(Beginning of Source extract)

The strongest risk factor for kidney cancer is smoking. Other risk factors include obesity, high blood pressure, chronic renal failure, and occupational exposure to chemicals such as trichloroethylene. Early stage kidney cancer is usually asymptomatic. Late stage kidney disease symptoms may include blood in the urine, fatigue, weight loss, fever, and abdominal pain. Currently, there is no screening test recommended for detection of kidney cancer. The prognosis for the cancer is good with 5-year survival rates at 72-percent.
10. Endometrial Cancer
Endometrial cancer affects the layer of cells forming the lining (endometrium) of the uterus. The uterus is a pear-shaped organ in the female pelvis that houses and nourishes a developing embryo. Endometrial cancer is sometimes referred to uterine cancer. The ACS estimates 54, 870 new cases of endometrial cancer will be diagnosed in the U.S. in 2015. There will also be an estimated 10, 170 deaths due to the cancer in 2015.

(End of Source extract)
(Beginning of Recorded information)

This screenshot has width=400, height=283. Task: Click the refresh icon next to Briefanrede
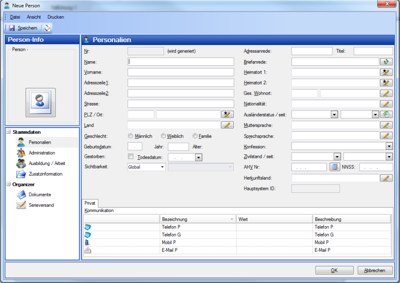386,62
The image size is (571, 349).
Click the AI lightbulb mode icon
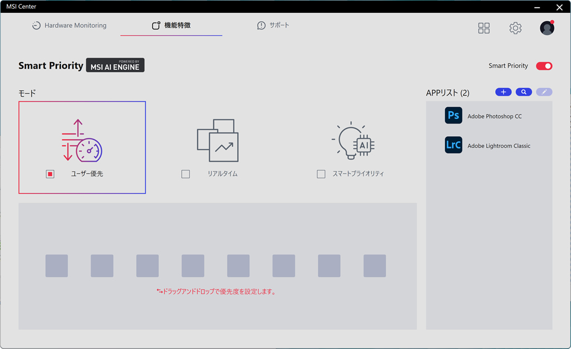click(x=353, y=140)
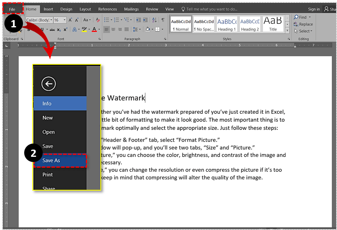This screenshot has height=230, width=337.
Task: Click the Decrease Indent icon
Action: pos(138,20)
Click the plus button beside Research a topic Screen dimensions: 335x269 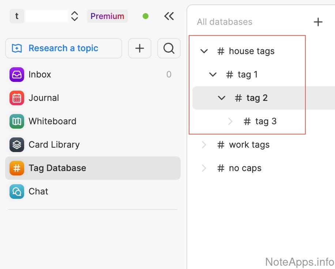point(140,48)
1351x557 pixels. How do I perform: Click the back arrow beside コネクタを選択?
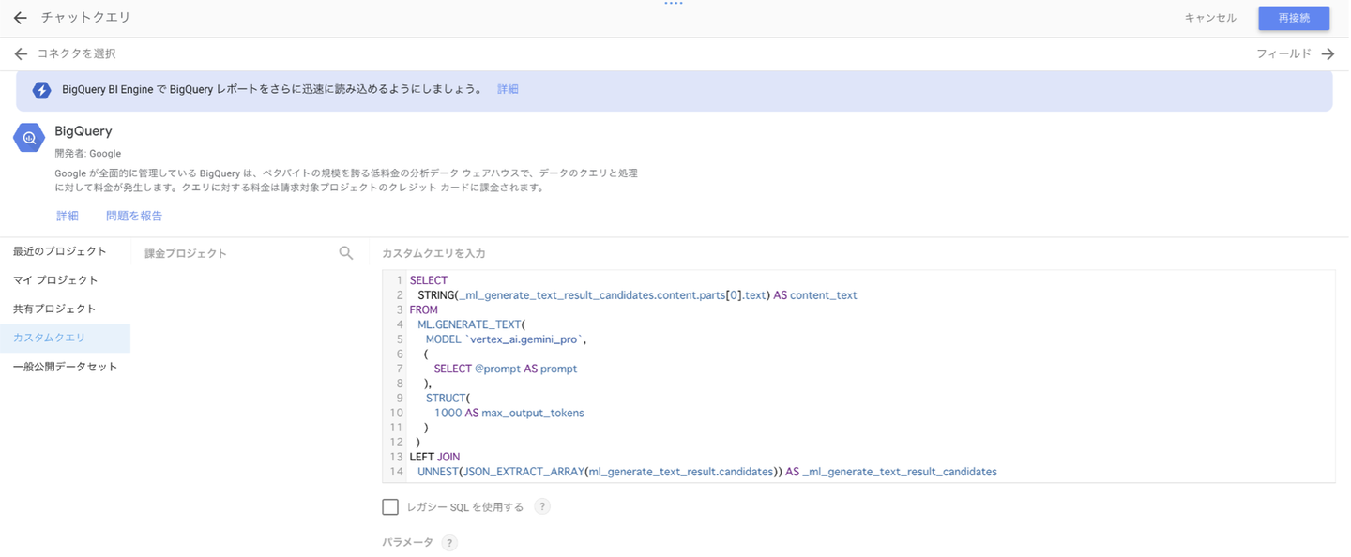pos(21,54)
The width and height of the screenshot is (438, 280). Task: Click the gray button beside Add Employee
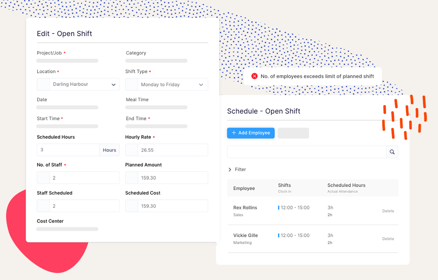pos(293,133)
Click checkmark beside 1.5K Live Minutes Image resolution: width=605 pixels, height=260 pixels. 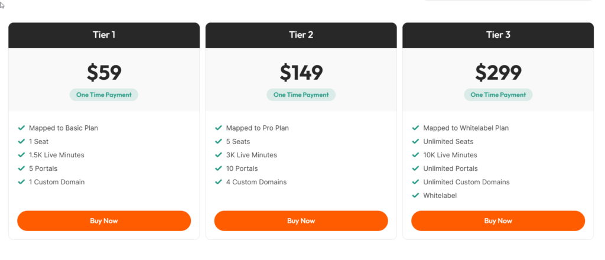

(End of Recorded information)

**About this task**. Carry on the passage about types of cancer, picking up right after its last sentence. The listing plays no part in this.

**Response below**.
Risk factors for endometrial cancer include obesity, menopausal hormone replacement therapy exclusively with estrogen, a history of polycystic ovary syndrome, increasing age, never having been pregnant, hormone therapy (tamoxifen) for breast cancer, and late menopause. Abnormal uterine bleeding, especially in postmenopausal women, may be an early symptom of endometrial cancer. Other symptoms of the cancer may be pelvic pain, pain with urination (dysuria), and pain during intercourse (dyspareunia). Currently, there is no screening test recommended for the detection of endometrial cancer.
Leukemia is a cancer of the bone marrow and blood. It mainly affects white blood cells, which help fight infections and maintain immunity. The four main types of leukemia are acute lymphocytic (ALL), chronic lymphocytic (CLL), acute myeloid (AML), and chronic myeloid (CML). The ACS estimates 54, 270 new cases of leukemia will be diagnosed in the U.S. in 2015. Furthermore, there will be an estimated 24, 450 deaths attributable to leukemia in 2015. Leukemia kills more individuals under age 20 than any other cancer.
Risk factors for leukemia include previous cancer treatment with chemotherapy or radiation therapy, Down syndrome, smoking, a family history of leukemia, and exposure to certain chemicals such as benzene and formaldehyde. There is no screening test recommended for the early detection of leukemia. Most types of leukemia respond to treatment with chemotherapy. Survival for leukemia varies dramatically from 25-percent to 84-percent depending on type with respect to 5-year survival rates.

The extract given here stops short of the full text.